(Task details):
Wherever the line that contains "This screenshot has height=627, width=820." falls, repeat it and the lines after it exactly until the records end, without any pictures.

Collected data entries
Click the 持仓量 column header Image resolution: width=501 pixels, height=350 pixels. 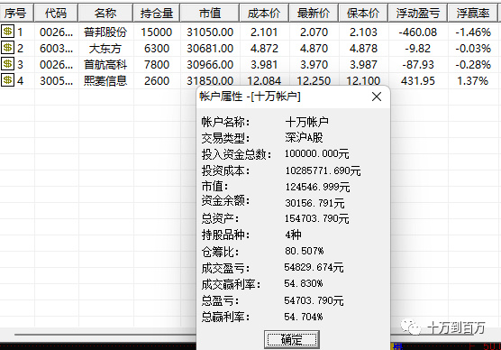[157, 14]
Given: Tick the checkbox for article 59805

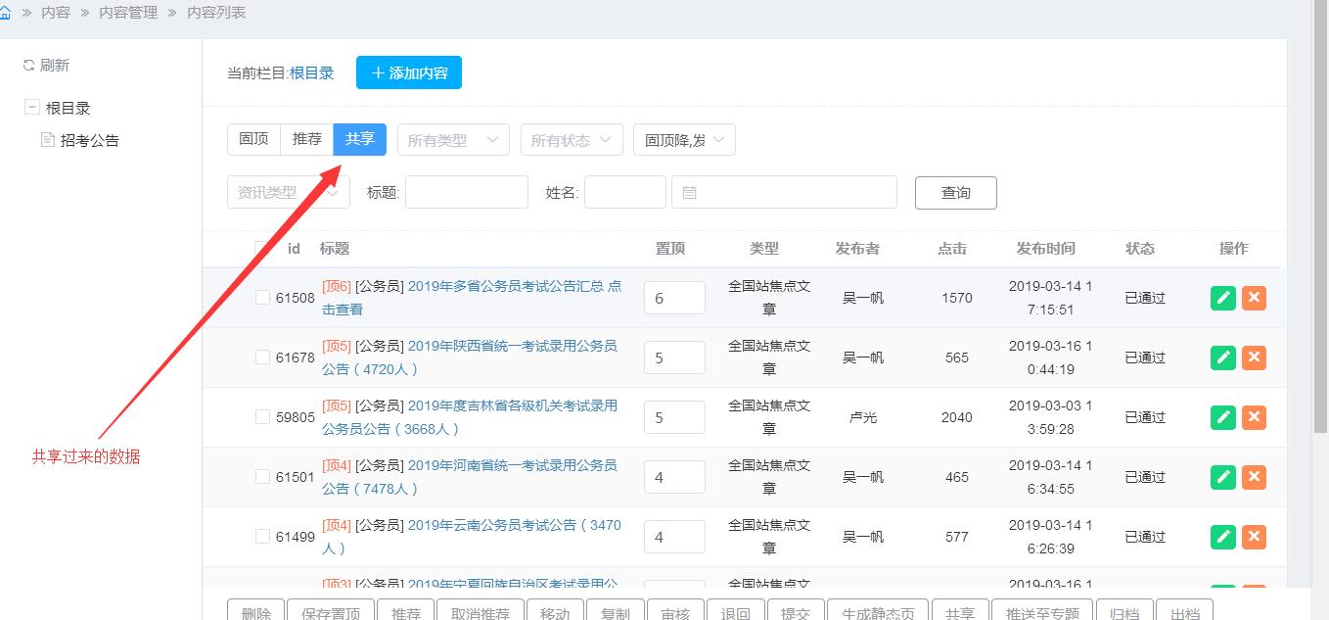Looking at the screenshot, I should pos(262,417).
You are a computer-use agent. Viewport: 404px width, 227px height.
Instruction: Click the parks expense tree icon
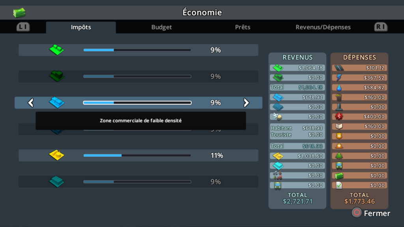pos(339,156)

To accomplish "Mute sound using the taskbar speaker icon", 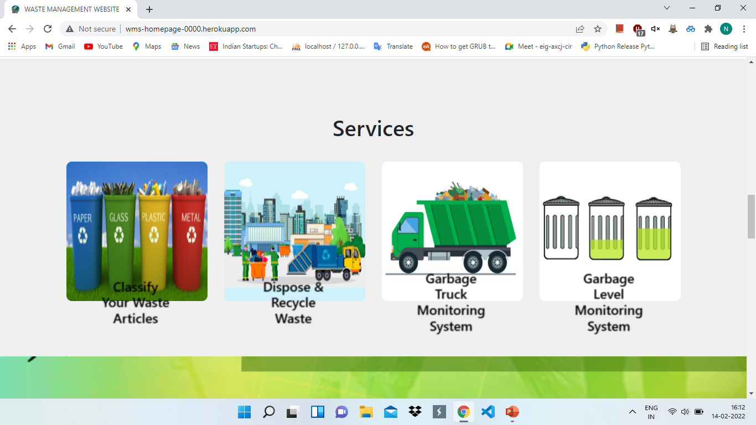I will pyautogui.click(x=685, y=412).
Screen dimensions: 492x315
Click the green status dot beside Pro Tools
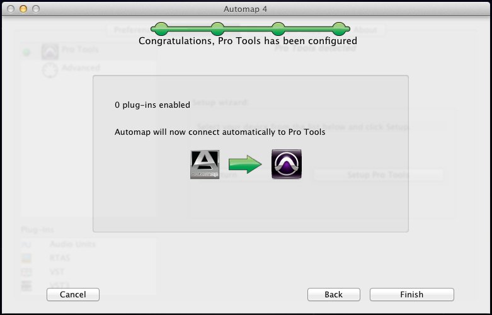(x=26, y=52)
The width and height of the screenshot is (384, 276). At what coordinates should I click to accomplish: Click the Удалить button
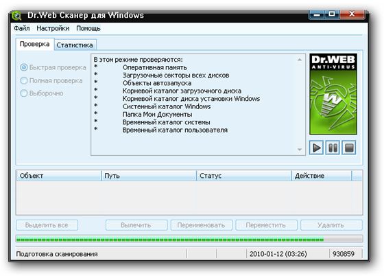point(331,225)
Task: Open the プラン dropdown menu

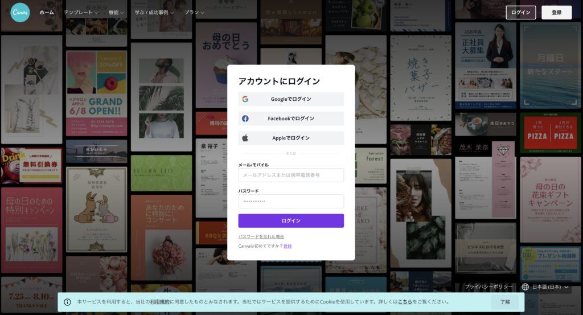Action: pos(194,12)
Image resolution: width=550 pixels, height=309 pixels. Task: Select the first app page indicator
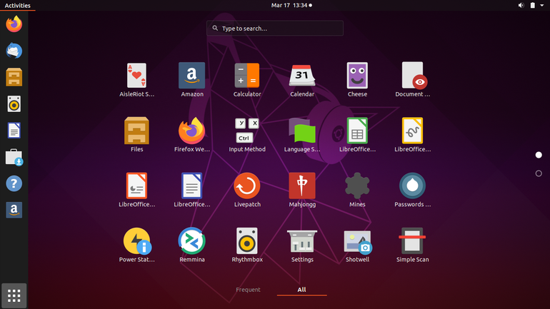coord(539,155)
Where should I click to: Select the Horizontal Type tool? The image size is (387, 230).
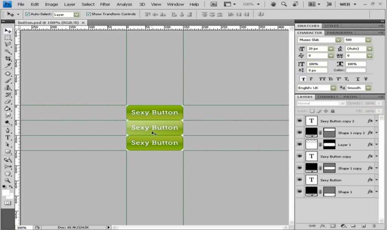coord(8,137)
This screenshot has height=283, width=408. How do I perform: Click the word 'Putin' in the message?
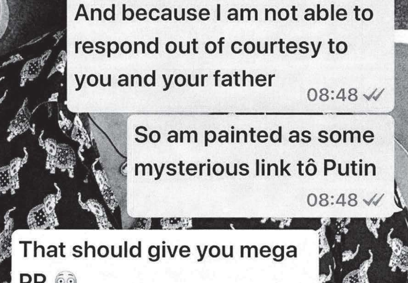[349, 168]
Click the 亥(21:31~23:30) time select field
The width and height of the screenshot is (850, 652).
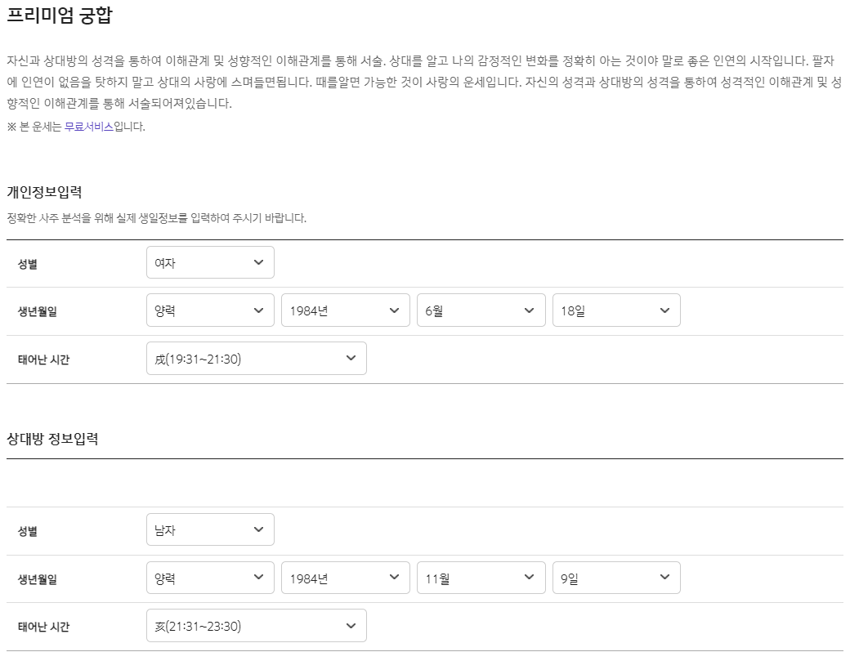tap(256, 626)
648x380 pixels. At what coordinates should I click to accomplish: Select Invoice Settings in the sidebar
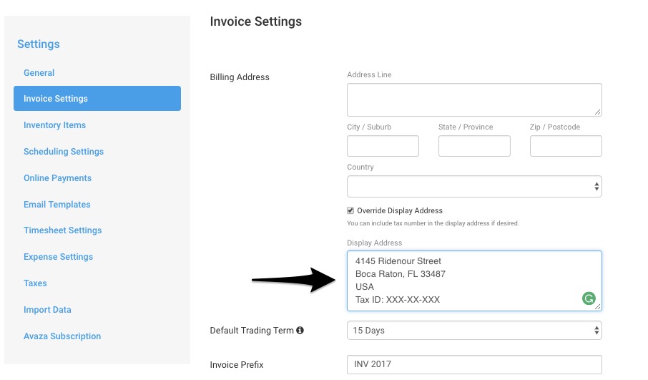point(97,99)

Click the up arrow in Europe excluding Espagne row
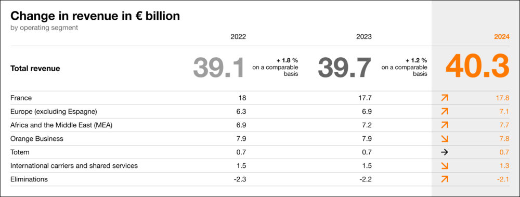click(x=445, y=111)
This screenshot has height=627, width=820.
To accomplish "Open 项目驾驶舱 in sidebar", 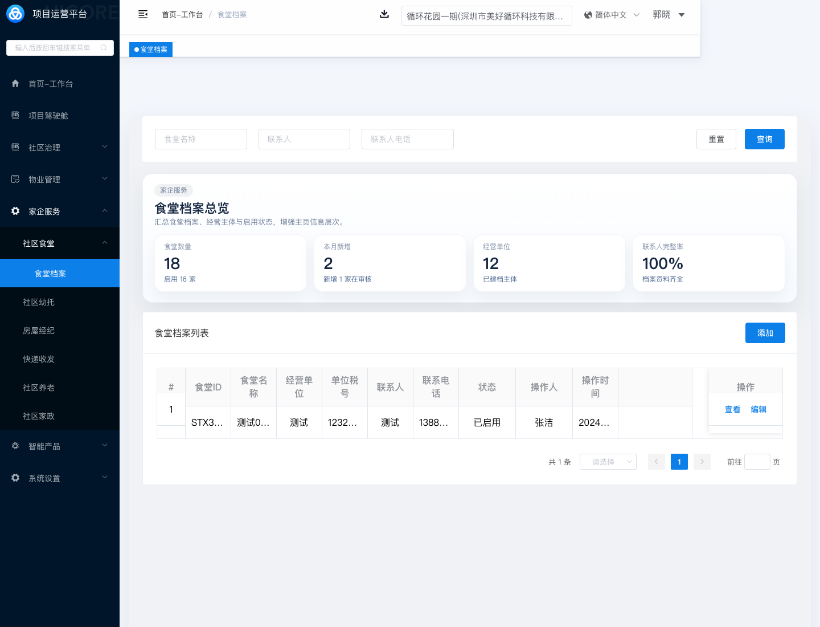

(Answer to this task):
This screenshot has height=627, width=820.
To accomplish "Open 项目驾驶舱 in sidebar", 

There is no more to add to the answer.